• [ANWEISUNGEN]: Führe den Text über die islamische Kleidervorschrift im Iran und die Festnahme von Mahsa Amini im Anschluss an seinen letzten Satz weiter.

• [VORLIEGENDER TEXT]:
--- --- ---

Kommt man in Teheran am Flughafen an, stehen nach der Gepäckausgabe riesige Poster mitten im Weg zum Ausgang, damit sie ja nicht übersehen werden. „Islamic Dress Code“, steht mit großen englischen Worten darauf und Bilder, die zeigen, wie sich die Ankommenden zu kleiden haben. Auch Ausländer sind hiervon nicht ausgenommen. Hijab, der alle Haare verdeckende Schleier ist Vorschrift für Frauen, dazu einen langen Mantel, Männer dürfen nicht in kurzen Hosen herumlaufen.
Dass diese islamische Kleidervorschrift schon lange nicht mehr so strikt befolgt wird, wie sie auf dem Poster steht, wird einem schnell klar. Die Schleier in Teheran rutschen immer weiter in den Nacken hinunter, immer mehr Frauen tragen gar keinen mehr. Männer in kurzen Hosen dagegen gibt es nach wie vor kaum in der iranischen Hauptstadt.
Als Mahsa Amini am 13. September Teheran besuchte, trug sie einen weiten Mantel ihrer Mutter, wie ihr Bruder später sagte, und einen Schleier, der in den Nacken gerutscht war. Die Persian, die berüchtigte Sittenpolizei nahm sie fest mit weiteren Frauen, deren Kleidung auch nicht den staatlichen Vorschriften entsprach. Dies ist zuallererst ein Zeichen für die brutale Willkür, die im Staate der Ajatollahs nach wie vor herrscht oder eine erneute Verschärfung der staatlichen Kontrollfunktion.

--- --- ---

(Einträge aus einem Datensatz)
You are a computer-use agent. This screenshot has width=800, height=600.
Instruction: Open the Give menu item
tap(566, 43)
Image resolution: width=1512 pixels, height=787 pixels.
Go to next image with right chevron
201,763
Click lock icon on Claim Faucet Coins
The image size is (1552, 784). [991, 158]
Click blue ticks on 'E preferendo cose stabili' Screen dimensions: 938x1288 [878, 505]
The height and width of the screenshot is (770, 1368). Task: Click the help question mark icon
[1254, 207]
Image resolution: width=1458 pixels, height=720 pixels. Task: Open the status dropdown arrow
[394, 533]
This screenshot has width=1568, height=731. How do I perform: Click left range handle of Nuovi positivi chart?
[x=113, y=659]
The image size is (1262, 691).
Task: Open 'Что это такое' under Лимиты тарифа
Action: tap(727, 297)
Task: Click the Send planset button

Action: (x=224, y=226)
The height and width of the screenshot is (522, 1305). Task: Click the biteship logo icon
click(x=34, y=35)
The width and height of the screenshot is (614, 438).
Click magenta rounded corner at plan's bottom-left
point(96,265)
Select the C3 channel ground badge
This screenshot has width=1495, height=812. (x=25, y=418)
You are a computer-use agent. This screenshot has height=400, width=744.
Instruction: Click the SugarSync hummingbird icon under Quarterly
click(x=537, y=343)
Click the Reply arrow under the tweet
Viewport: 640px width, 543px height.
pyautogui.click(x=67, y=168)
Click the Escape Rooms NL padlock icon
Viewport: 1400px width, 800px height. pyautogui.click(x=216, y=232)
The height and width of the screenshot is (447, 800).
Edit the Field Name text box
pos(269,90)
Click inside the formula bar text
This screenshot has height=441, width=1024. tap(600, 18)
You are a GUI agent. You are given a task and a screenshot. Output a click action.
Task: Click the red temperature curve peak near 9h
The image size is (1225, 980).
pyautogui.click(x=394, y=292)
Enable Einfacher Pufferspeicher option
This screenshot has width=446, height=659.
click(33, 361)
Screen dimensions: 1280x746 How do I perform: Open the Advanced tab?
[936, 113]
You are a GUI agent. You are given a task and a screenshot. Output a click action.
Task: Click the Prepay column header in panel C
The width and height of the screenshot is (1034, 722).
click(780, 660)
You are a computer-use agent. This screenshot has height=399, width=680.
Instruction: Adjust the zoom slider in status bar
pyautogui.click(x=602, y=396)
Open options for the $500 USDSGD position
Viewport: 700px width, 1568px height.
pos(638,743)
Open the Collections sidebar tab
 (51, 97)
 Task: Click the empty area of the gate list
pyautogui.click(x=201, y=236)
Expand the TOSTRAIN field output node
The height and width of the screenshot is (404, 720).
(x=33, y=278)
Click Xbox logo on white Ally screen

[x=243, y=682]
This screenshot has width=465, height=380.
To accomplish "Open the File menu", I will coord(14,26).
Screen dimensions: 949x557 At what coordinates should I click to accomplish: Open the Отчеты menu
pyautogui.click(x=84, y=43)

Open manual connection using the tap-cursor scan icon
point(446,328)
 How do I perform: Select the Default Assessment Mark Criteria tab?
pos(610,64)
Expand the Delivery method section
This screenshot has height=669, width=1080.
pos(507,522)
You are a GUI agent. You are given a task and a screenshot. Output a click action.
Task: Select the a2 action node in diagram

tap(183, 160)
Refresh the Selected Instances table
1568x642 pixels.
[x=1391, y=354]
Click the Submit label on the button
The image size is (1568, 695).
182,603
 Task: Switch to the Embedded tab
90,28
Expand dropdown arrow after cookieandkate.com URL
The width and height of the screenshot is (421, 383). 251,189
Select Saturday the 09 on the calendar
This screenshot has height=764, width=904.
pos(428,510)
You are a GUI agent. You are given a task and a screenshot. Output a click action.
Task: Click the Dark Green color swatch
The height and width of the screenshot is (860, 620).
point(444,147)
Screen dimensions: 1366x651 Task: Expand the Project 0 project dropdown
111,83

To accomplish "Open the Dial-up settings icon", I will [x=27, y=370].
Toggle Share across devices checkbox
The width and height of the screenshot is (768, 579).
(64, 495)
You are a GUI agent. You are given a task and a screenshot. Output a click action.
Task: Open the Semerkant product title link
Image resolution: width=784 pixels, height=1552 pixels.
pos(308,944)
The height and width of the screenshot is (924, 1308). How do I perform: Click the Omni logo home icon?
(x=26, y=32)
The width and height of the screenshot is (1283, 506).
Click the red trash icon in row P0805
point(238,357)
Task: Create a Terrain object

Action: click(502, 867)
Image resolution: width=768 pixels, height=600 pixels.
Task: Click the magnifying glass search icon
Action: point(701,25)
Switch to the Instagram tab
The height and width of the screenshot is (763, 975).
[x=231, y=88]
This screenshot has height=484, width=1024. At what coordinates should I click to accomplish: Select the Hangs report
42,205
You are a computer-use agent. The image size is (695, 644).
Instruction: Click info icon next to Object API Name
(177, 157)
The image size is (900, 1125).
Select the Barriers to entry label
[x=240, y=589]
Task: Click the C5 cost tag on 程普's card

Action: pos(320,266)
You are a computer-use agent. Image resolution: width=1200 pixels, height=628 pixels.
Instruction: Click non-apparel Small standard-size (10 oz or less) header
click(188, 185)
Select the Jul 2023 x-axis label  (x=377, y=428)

--- --- ---

• [LÖSUNG ZUR AUFGABE]:
Das Video, das die festgenommenen Frauen auf der Wache zeigt, verzeichnet einen Schnitt, bevor man sieht, wie die 22-jährige Amini zusammenbricht. Sie fiel ins Koma und starb drei Tage später. Zur Ursache für ihren Tod kursieren im Internet unterschiedliche Angaben: Das Kasra-Krankenhaus in Teheran hatte auf Instagram zunächst mitgeteilt, die Frau sei bereits bei der Einlieferung hirntot gewesen – dieser Post wurde allerdings danach entfernt. Frauen, die gemeinsam mit Mahsa zur Polizeistation gebracht worden waren, berichten von Schlägen der Moralpolizisten. Und ihr Bruder hat nach eigenen Angaben Spuren der Folter auf ihrem Körper gesehen.

Ein Symbol des Widerstands gegen die Mullahs: Mahsa Amini
Warum gerade Amini ums Leben kam, bleibt indes ein Rätsel. Die Frau lebte in der westiranischen Stadt Saqqez. Traditionell sind die Menschen in den Provinzen konservativer als in der „freien Hauptstadt“. Vielleicht wollte sie nur mal ein bisschen durchatmen, den Schleier fallen lassen, wie so viele andere Frauen in Teheran. Die Hauptstadt ist bekannt für ihre Liberalität und dadurch natürlich ein Dorn im Auge der islamischen Hardliner.
Ein weiterer Aspekt über die vermeintliche Misshandlung könnte sein, dass sie Kurdin war. Die ethnische Minderheit im Iran hat in den letzten Wochen auf sich aufmerksam gemacht. Im Nordwesten des Landes kam es zu Aufständen. Viele flohen ins benachbarte irakische Kurdistan. Die iranische Armee griff die Fliehenden aus der Luft an und flog auch über irakisches Hoheitsgebiet, was Bagdad zu Protesten veranlasste. Doch der ethnische Hintergrund ist vage und spielt bei den massenhaften Protesten, die Aminis Tod nun zur Folge hat, keine Rolle.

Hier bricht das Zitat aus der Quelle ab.